Data for the task

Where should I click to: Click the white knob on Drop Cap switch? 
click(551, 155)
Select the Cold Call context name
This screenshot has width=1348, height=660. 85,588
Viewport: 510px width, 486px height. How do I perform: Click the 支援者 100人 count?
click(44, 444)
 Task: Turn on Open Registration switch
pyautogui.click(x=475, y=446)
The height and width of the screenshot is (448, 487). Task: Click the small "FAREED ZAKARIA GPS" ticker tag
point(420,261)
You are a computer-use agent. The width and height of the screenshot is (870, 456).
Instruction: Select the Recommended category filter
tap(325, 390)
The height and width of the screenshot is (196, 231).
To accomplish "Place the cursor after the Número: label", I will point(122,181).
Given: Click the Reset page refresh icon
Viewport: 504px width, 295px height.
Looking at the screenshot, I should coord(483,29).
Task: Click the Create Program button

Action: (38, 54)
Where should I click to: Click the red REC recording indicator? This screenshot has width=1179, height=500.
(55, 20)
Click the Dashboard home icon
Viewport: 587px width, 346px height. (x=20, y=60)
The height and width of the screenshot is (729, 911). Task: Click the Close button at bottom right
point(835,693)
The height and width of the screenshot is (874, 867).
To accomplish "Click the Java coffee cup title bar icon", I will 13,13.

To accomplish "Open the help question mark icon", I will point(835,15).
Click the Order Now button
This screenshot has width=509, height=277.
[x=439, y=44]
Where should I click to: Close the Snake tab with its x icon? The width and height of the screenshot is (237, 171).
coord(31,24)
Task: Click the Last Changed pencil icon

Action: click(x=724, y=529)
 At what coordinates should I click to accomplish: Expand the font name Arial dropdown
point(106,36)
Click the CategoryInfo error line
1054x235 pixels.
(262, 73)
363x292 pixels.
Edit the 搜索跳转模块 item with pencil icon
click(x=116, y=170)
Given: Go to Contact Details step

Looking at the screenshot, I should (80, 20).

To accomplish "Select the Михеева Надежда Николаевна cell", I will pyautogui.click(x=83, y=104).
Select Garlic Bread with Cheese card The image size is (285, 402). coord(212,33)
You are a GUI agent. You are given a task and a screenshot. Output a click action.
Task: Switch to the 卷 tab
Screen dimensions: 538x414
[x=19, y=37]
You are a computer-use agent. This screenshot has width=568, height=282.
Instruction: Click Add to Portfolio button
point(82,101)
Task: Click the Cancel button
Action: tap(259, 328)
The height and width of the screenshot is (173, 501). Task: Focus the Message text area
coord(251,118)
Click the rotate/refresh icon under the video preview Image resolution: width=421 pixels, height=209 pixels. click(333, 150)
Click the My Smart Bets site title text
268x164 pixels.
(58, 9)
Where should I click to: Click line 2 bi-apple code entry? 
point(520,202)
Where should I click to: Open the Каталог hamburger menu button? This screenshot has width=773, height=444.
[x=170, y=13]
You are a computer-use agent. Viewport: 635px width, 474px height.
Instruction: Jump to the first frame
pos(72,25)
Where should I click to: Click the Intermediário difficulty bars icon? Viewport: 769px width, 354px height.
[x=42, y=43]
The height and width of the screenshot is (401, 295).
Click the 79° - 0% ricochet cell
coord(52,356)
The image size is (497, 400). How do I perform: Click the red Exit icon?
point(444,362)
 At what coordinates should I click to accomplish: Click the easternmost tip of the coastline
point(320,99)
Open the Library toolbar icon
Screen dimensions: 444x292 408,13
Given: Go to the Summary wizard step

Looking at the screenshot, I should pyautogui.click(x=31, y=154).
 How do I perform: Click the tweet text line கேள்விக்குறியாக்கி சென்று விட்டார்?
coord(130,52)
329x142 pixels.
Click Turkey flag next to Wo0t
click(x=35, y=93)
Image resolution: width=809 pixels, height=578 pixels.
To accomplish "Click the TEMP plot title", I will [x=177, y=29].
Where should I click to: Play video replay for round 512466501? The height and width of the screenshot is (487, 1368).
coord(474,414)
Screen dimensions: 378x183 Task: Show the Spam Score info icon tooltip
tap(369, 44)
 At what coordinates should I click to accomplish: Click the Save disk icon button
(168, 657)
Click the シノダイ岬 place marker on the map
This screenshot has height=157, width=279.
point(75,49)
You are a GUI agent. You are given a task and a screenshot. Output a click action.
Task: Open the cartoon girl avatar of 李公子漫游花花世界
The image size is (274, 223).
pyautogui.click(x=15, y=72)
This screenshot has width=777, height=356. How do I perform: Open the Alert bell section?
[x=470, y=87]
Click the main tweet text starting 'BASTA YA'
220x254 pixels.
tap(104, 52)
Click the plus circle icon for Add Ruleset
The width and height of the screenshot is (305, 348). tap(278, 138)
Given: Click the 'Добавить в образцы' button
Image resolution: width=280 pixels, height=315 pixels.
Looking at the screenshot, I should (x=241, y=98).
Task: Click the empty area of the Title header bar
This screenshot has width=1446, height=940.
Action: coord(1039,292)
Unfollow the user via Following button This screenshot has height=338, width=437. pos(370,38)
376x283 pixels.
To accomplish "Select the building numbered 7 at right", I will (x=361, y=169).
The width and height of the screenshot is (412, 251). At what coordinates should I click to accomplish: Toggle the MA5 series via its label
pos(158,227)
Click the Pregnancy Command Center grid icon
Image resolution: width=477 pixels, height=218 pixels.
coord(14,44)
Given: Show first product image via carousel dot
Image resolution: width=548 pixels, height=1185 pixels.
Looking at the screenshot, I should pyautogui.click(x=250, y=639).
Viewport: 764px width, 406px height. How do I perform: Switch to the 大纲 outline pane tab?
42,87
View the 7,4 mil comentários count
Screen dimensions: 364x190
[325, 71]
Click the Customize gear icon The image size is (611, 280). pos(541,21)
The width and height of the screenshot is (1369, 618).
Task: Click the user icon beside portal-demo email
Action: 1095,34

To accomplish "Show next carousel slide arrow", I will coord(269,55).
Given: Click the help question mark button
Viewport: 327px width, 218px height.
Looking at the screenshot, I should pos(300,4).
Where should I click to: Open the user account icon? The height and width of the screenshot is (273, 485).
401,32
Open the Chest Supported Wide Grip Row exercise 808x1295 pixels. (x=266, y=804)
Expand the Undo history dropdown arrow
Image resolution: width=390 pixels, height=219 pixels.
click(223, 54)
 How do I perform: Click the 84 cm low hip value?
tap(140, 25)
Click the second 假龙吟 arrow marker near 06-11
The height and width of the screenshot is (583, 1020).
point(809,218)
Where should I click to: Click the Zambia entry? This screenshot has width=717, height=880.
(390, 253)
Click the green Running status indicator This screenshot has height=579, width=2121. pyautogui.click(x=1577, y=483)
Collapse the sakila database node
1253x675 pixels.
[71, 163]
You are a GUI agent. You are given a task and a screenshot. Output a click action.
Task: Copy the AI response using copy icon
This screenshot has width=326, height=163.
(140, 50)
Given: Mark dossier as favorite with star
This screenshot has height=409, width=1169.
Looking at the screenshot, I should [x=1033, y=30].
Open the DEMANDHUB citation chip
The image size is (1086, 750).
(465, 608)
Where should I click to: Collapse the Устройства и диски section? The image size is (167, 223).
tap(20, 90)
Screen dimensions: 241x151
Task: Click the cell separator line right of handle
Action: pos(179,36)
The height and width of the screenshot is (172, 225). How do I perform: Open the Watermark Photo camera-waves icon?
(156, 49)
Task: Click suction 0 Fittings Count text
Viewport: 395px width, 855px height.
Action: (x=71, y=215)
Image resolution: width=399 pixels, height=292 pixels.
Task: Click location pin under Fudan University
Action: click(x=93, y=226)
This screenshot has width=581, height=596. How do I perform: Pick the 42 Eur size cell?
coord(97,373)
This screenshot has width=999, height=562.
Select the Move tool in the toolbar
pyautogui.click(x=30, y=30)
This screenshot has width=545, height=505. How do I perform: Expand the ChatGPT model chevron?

What you should do
Within the material above, extract exactly the lines that start at the line containing "Image resolution: width=280" and stop after the line containing "376x283 pixels.", and only those.

The answer
Image resolution: width=280 pixels, height=315 pixels.
Looking at the screenshot, I should (x=241, y=98).
Task: Click the empty area of the Title header bar
This screenshot has width=1446, height=940.
Action: coord(1039,292)
Unfollow the user via Following button This screenshot has height=338, width=437. pos(370,38)
376x283 pixels.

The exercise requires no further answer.